In Eggers novel, the social network encourages people to wallow in adolescent emotions because insecurity and wanting to belong make them better consumers. M. T. Anderson's novel shows us what that abdication of freedom and identity could ultimately look like. The story is a fairly simply YA tale gone wrong. Our hero Titus meets a girl who is different. Her egghead parents tried to keep her off the feed until they realized it was necessary for her future, but she was wired too late and things are malfunctioning. She wants to belong, but she also longs for beauty and imagination. (In a particularly grotesque scene, they visit a farm which invites tourists to "see everything grow," but it's actually a synthetic meat factory, with great dripping walls of flesh that they wander through, unfazed. It's the only kind of farming they know.) It's an inventive, often funny, utterly bleak vision of a future where computer networks designed to encourage consumerism have brought humanity close to its unnatural end.

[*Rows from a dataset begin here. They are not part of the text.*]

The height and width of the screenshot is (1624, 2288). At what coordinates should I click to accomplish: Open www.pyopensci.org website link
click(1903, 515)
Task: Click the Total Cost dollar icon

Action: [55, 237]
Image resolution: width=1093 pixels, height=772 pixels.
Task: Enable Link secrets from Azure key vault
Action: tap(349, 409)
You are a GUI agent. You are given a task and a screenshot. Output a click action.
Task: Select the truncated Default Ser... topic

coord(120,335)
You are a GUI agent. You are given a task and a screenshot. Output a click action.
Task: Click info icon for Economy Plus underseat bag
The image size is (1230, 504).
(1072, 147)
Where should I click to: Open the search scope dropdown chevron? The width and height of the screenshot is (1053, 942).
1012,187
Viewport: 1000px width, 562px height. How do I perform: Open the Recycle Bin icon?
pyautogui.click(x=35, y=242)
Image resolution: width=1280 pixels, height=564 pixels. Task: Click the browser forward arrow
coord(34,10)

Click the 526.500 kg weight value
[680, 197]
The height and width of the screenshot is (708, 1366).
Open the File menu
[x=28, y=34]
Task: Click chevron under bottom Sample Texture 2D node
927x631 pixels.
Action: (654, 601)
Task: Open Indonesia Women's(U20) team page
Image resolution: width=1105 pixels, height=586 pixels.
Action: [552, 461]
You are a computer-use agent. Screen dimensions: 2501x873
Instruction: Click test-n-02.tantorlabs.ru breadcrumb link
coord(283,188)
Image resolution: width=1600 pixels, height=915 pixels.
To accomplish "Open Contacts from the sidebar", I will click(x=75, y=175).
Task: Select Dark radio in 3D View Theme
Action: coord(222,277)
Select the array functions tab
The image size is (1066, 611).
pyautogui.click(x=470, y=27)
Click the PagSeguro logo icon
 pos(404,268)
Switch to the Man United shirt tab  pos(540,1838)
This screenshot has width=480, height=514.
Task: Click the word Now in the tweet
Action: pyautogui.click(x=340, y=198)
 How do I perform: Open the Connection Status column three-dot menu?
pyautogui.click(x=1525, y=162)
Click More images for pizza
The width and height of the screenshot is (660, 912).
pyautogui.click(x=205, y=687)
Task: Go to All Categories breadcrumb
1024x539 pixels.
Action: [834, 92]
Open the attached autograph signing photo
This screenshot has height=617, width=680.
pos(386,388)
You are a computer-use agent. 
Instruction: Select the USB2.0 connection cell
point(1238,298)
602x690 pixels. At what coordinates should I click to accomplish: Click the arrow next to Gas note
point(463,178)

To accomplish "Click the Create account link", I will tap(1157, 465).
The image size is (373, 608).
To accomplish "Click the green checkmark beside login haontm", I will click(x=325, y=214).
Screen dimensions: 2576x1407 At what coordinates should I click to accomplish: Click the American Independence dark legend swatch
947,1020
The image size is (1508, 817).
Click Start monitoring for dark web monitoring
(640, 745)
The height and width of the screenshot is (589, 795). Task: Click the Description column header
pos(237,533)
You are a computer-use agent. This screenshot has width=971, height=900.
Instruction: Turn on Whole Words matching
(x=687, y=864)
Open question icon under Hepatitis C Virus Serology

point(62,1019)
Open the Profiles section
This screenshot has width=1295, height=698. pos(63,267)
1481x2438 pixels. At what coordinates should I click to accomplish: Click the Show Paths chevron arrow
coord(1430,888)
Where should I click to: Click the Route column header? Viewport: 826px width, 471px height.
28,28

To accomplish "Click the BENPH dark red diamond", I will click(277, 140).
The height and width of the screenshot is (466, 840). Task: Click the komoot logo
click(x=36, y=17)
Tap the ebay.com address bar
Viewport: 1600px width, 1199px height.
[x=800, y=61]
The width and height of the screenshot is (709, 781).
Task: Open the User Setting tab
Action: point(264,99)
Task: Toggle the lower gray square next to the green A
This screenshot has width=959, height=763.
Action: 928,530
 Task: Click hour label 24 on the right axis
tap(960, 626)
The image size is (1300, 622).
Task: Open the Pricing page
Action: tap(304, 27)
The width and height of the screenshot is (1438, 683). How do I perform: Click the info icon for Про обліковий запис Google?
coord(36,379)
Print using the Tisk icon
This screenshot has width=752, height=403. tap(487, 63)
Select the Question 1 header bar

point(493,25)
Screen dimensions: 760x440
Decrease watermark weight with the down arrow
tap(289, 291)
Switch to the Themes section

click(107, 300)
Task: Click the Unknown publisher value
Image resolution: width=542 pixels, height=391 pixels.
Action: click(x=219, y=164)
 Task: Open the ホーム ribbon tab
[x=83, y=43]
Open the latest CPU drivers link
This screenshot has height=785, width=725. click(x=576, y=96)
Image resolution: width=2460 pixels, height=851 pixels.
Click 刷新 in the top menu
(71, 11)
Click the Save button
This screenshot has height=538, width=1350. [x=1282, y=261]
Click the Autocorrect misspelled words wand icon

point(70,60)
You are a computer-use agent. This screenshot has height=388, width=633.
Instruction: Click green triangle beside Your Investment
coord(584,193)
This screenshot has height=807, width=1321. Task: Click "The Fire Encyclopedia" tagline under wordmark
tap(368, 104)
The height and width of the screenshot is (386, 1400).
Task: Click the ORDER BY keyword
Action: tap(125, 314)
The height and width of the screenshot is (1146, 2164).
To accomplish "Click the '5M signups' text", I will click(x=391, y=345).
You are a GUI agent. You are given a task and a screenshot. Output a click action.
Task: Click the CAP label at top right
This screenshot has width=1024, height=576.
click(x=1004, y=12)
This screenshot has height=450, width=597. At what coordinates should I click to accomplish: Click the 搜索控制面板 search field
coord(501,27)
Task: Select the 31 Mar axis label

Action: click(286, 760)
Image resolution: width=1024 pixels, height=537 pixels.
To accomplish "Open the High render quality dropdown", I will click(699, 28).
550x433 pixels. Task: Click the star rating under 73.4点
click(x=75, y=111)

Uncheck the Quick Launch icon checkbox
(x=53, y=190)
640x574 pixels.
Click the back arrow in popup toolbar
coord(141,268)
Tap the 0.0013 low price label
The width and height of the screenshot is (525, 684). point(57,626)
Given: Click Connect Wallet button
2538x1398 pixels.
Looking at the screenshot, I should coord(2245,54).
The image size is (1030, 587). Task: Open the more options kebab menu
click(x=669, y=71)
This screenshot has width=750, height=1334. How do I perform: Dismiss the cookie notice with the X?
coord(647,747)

The most astonishing thing about this book is that it was published two years before Facebook was launched.  

The two other YA novels I've read recently are Cory Doctorow's Little Brother and  HomelandDoctorow's protagonist is a nerdy teenager who's passionate about the Bill of Rights and finds himself embattled by a post-9/11 state that is drunk with power. In the first book, Marcus is randomly swept up by Homeland Security after  a terrorist attack on San Francisco. He's tortured and eventually released but with a gag order that keeps him from telling his parents where he's been. He's humiliated and terrified, but also angry and principled, and with his friends he launches a resistance movement that uses X-boxes to create a mesh network to communicate. With a combination of tech smarts and courage, young people work on publicizing the abuses of power and manage to initiate that conversation that we keep hearing Edward Snowden has helpfully started. You know, the one about secret programs sanctioned by secret courts doing unconsitutional things that we aren't supposed to know about.

In Homeland, the economy has collapsed, Marcus and his friends are trapped by college debt and a world without jobs, and a shadowy contractor that provided the brutality in Little Brother is after Marcus again. He's come in possession of a stash of digital documents that he has to make public, but which could destroy both him and the political campaign of a candidate who he supports. The decisions he has to make are timely and fascinating. The fact that it was written before Snowden headed to Hong Kong with documents that would blow the lid off of an unbelievably vast and arrogant surveillance apparatus is enough to send chills up your spine - but even more so is the Afterword, written by Aaron Swartz before his death. In it, Swartz encourages young readers to have faith that they can collectively make the world better. So does Doctorow by giving us something more than a bleak dystopia. He does something harder. He gives us hope. 

Doctorow has a more nuanced take on technology than Eggers or Anderson. It's a tool for oppression, but also a tool for liberation, if we're willing to pick it up, understand it, and use it. As though-provoking as I found The Circle and Feed, I admit to preferring Doctorow's techno-swashbuckling adventure stories that suggest action isn't just for comic books. Taking action is something citizens can and should do.